Im Zwischenlager Gorleben lagern derzeit 113 CASTOR-Behälter mit hochradioaktivem Abfall, darunter abgebrannte Brennelemente und Wiederaufarbeitungsrückstände. Die Anlage wurde zwischen 1982 und 1983 errichtet und verfügt über dünnere Wände und Decken als neuere Zwischenlager. Die aktuelle Betriebsgenehmigung läuft 2034 nach 40 Jahren aus.
Die BGZ argumentiert, dass alle zehn Jahre durchgeführte Sicherheitskontrollen die Sicherheit der Anlage gewährleisten. Die Bürgerinitiative Umweltschutz Lüneburg-Dannenberg (BI) stellt jedoch die langfristige Standfestigkeit der alternden Anlage infrage. Das Bundesamt für die Sicherheit der nuklearen Entsorgung wird nun das Genehmigungsverfahren begleiten.
Unterdessen geht die Suche nach einem Endlager für den hochradioaktiven Atommüll Deutschlands weiter.

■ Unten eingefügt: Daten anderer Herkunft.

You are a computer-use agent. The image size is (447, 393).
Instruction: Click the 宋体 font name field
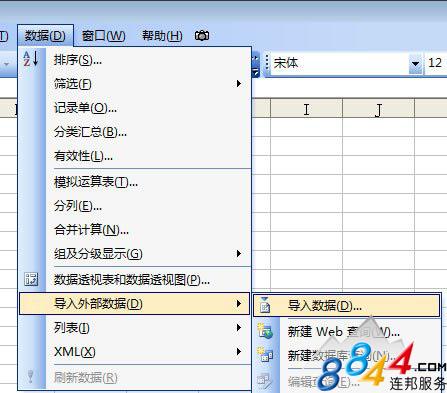click(x=340, y=63)
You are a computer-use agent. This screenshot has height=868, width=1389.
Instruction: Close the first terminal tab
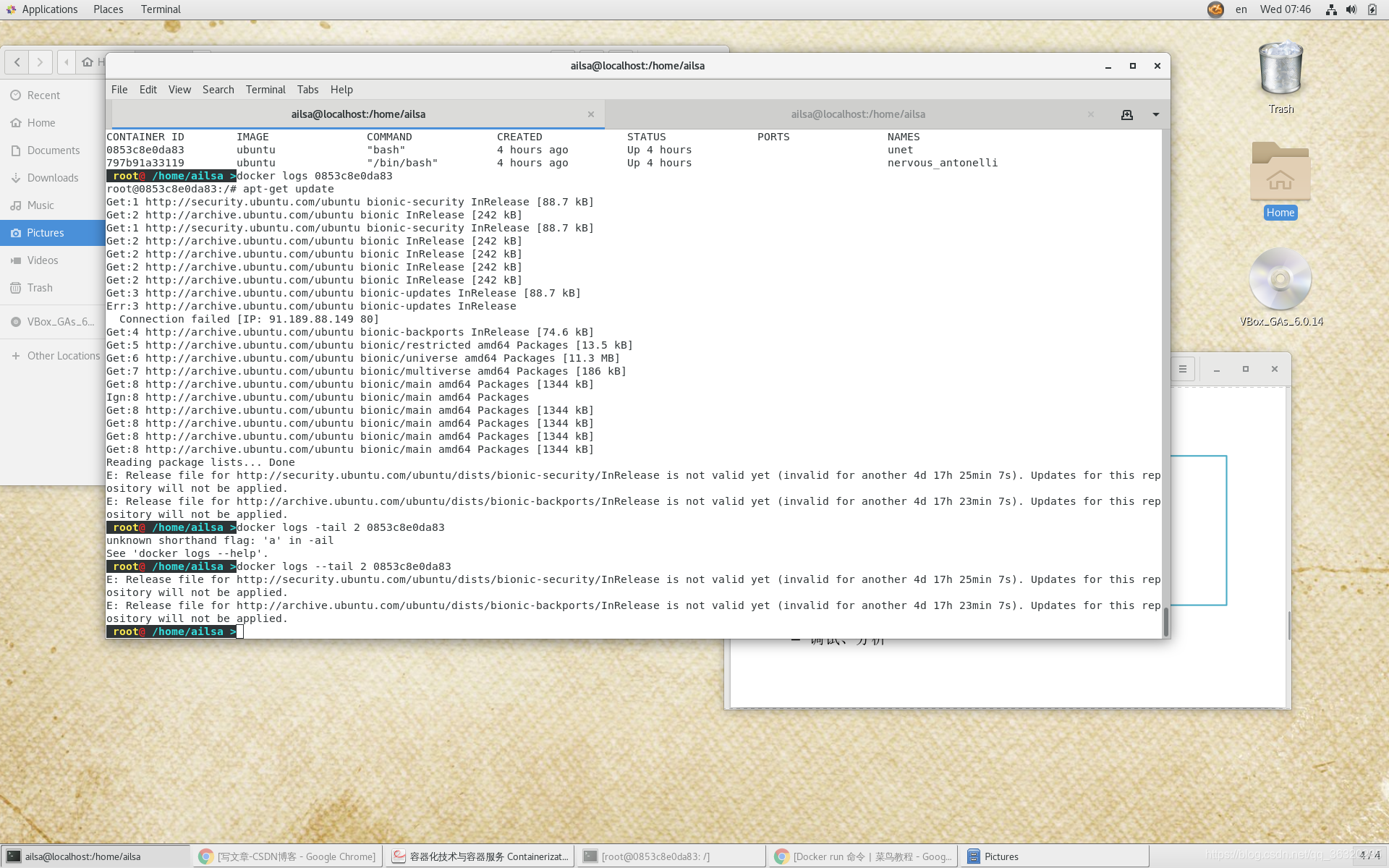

Die gesetzlich vorgesehene Frist bis 2031 wird mit großer Wahrscheinlichkeit verfehlt, sodass das Zwischenlager Gorleben deutlich länger als ursprünglich geplant genutzt werden muss.
Die Genehmigungsverlängerung würde den Betrieb in Gorleben mindestens bis 2054 ermöglichen. Sowohl Aufsichtsbehörden als auch Aktivisten werden die Sicherheit der Anlage in dieser Zeit genau beobachten. Da sich die Suche nach einem Endlager verzögert, bleiben Zwischenlösungen voraussichtlich noch jahrzehntelang unverzichtbar.